Rabeprazole
Mechanism :
Suppress gastric acid secretion by inhibiting the gastric H+/K+ ATPase (hydrogen-potassium adenosine triphosphatase) at the secretory surface of the gastric parietal cell. Because this enzyme is regarded as the acid (proton) pump within the parietal cell, rabeprazole has been characterized as a gastric proton-pump inhibitor. Rabeprazole blocks the final step of gastric acid secretion. In gastric parietal cells, rabeprazole is protonated, accumulates, and is transformed to an active sulfonamide.
Indication :
Contraindications :
Hypersensitivity, Caution in severe hepatic failure, hypomagnesemia, long term use.
Dosing :
GERD:
<12 year:
Safety and efficacy not established.
12 years or above:
20 mg orally once a day for 8 weeks.
H. Pylori infection:
1.5 to 2.5 mg/kg/day PO divided twice daily (Max: 20 mg/dose) in combination with
amoxicillin and metronidazole/clindamycin for 14 days.
Adverse Effect :
Blood dyscrasias, hepatic impairment, hypersensitivity reaction, anaphylaxis, erythema multiforme, Stevens-Johnson syndrome, toxic epidermal necrolysis, pancreatitis, interstitial nephritis, rhabdomyolysis, fractures, hyponatremia, hypomagnesemia (long-term use), atrophic gastritis (long-term use), clostridium difficile associated diarrhea, headache, nausea/vomiting, diarrhea, abdominal pain, fever, rash, dizziness, flatulence, arthralgia.
Interaction :
Atazanavir: Rabeprazole may decrease the serum levels and therapeutic effects of atazanavir.

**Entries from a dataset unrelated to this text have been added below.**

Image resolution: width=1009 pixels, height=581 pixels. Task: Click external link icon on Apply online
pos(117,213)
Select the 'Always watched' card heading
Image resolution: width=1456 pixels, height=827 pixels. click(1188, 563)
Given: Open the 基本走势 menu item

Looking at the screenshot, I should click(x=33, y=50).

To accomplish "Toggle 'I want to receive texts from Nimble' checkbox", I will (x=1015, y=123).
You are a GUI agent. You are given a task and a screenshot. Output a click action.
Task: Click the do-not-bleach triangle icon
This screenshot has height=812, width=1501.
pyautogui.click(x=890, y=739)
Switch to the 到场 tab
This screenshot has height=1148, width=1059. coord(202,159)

Cefditoren: Proton pump inhibitors such as rabeprazole may decrease the serum concentration of cefditoren. If possible, avoid use of cefditoren with proton pump inhibitors (PPIs). Consider alternative methods to minimize/control acid reflux (e.g., diet modification) or alternative antimicrobial therapy if use of PPIs cannot be avoided.
Clopidogrel: Rabeprazole may decrease serum concentrations of the active metabolite(s) of clopidogrel. Due to the possible risk for impaired clopidogrel effectiveness with this combination, clinicians should carefully consider the need for concurrent rabeprazole therapy in patients receiving clopidogrel. Monitor response to clopidogrel closely when using clopidogrel with rabeprazole. Whether there are differences among individual proton pump inhibitors is unclear. Other acid-lowering therapies (e.g., H2-receptor antagonists, antacids, etc.) do not appear to share this interaction with clopidogrel.
Dasatinib: Rabeprazole may decrease the serum level of dasatinib.
Digoxin: Rabeprazole increases the effect of digoxin.
Enoxacin: Rabeprazole may decrease the absorption of enoxacin.
Indinavir: Omeprazole decreases the absorption of indinavir.
Itraconazole: The proton pump inhibitor, rabeprazole, may decrease the absorption of itraconazole.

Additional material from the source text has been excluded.